Un grande successo iniziale, con la guida di Fedele Cova. Qualche dato: 755 km di autostrade, 113 ponti e viadotti, 572 cavalcavia, 38 gallerie, 740 opere minori, 57 raccordi solo sull’Autostrada del Sole. Una media di 94 km di autostrada finita per anno, dal 19 maggio 1956 al 4 ottobre 1964. Tutto questo su uno dei tracciati più difficili del mondo. Con gravi sacrifici umani, perché durante la costruzione persero la vita 74 persone. Su questa epopea Enrico Menduni ha pubblicato un libro (“L’Autostrada del Sole”, il Mulino, 1999), significativamente inserito nella collana sull’identità italiana, e Francesco Pinto un romanzo (“La strada dritta”, Mondadori, 2011). Se legge i dibattiti parlamentari dell’Ottocento sulle concessioni ferroviarie, nota che la rete ferroviaria veniva considerata un modo per unire l’Italia. Lo stesso può dirsi per quella autostradale, tanto che vi sono ormai persone che vivono a Bologna e lavorano a Milano, grazie alla rete.

 

E poi?

Il successo ha portato all’affidamento in concessione di altri tronchi autostradali, sia alla stessa società (che ha ora circa tremila km di autostrade), sia ad altre società, frequentemente costituite da enti locali o da questi promosse, per poter rendere i trasferimenti più agevoli ai cittadini. In questo caso, valeva ancor di più l’argomento del finanziamento privato, per le condizioni di storica carenza finanziaria delle amministrazioni locali.

 

Sarebbe ora opportuno ritornare alla gestione pubblica?

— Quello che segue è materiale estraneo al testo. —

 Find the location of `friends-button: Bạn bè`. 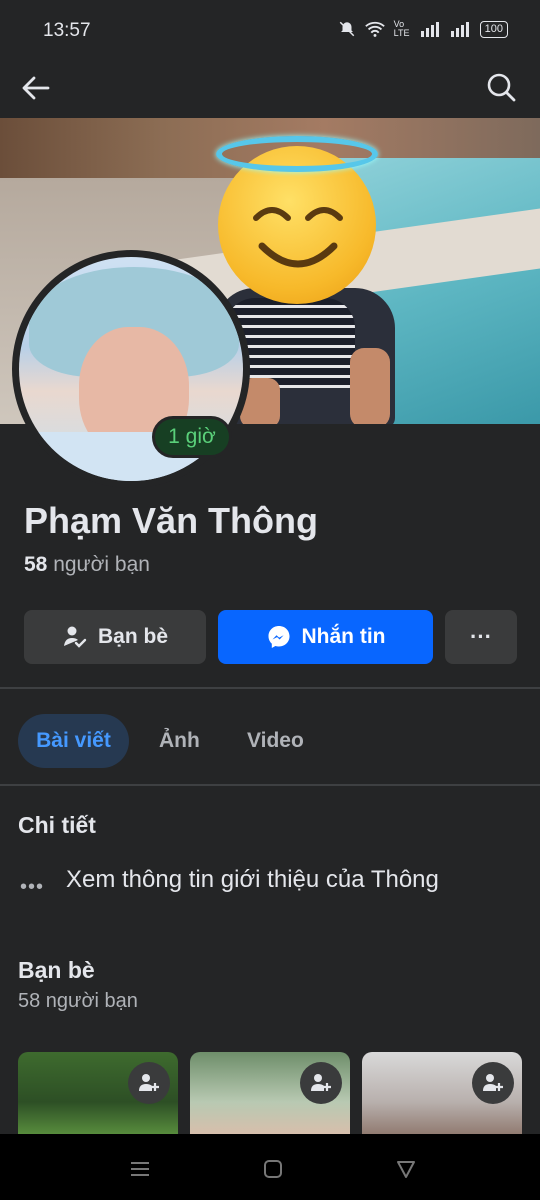

friends-button: Bạn bè is located at coordinates (115, 637).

Non è facile rispondere, perché dipende dalle condizioni. Innanzitutto, si possono revocare tutte le concessioni o solo alcune? Per costituire una società pubblica, che se ne accolli la gestione, dotandola dei mezzi finanziari necessari? Oppure per fare nuove gare? Come vede da queste domande, prima di entrare nei dettagli dei modi per revocare o dichiarare la decadenza, occorre fare scelte di fondo, relative all’ampiezza dell’intervento, alle modalità finanziarie, agli strumenti disponibili. Alle privatizzazioni si è arrivati dopo attenti studi, considerando i mercati e le condizioni delle aziende da mettere sul mercato. Per iniziare ora un moto contrario richiede attente valutazioni di costi e benefici.

 

E quali sono gli strumenti disponibili?

Posso farle un elenco, non una radiografia delle risorse disponibili, che sarebbe troppo lungo. Le regioni, innanzitutto, visto che i lavori pubblici sono stati trasferiti a questi enti. Vi sarebbe però la controindicazione di opere d’interesse nazionale, pluriregionali, in mano a enti la cui sfera di azione territoriale è limitata a una regione. Poi, il Ministero delle infrastrutture e dei trasporti, che è, però, stato depauperato di risorse umane e finanziarie proprio dopo l’istituzione delle regioni, e che perderebbe la funzione di controllo, non potendo gestire e controllare allo stesso tempo. L’Anas, nata nel 1928 come organo statale, diventata nel 1996 ente pubblico economico, nel 2002 società per azioni, nel 2018 parte del gruppo Ferrovie dello stato (ma l’attuale governo vuole tornare indietro). L’Anas ha 6 mila dipendenti e gestisce 26 mila km di strade e autostrade, 13 mila ponti e viadotti, 1800 gallerie. Come le altre partecipate pubbliche, tuttavia, è sottoposta a controlli prevenivi che ne intralciano l’attività. Inoltre, anche nel caso di ponti in gestione dell’Anas si sono verificati gravi inconvenienti.

 

La conclusione?

Né io, né altri abbiamo la bacchetta magica. Si tratta di decisioni importanti e complesse, che vanno studiate attentamente, dopo che le due indagini saranno giunte al termine. Principalmente, va valutata la disponibilità di strumenti gestionali adatti da parte dello stato. Io ritengo che non li abbia.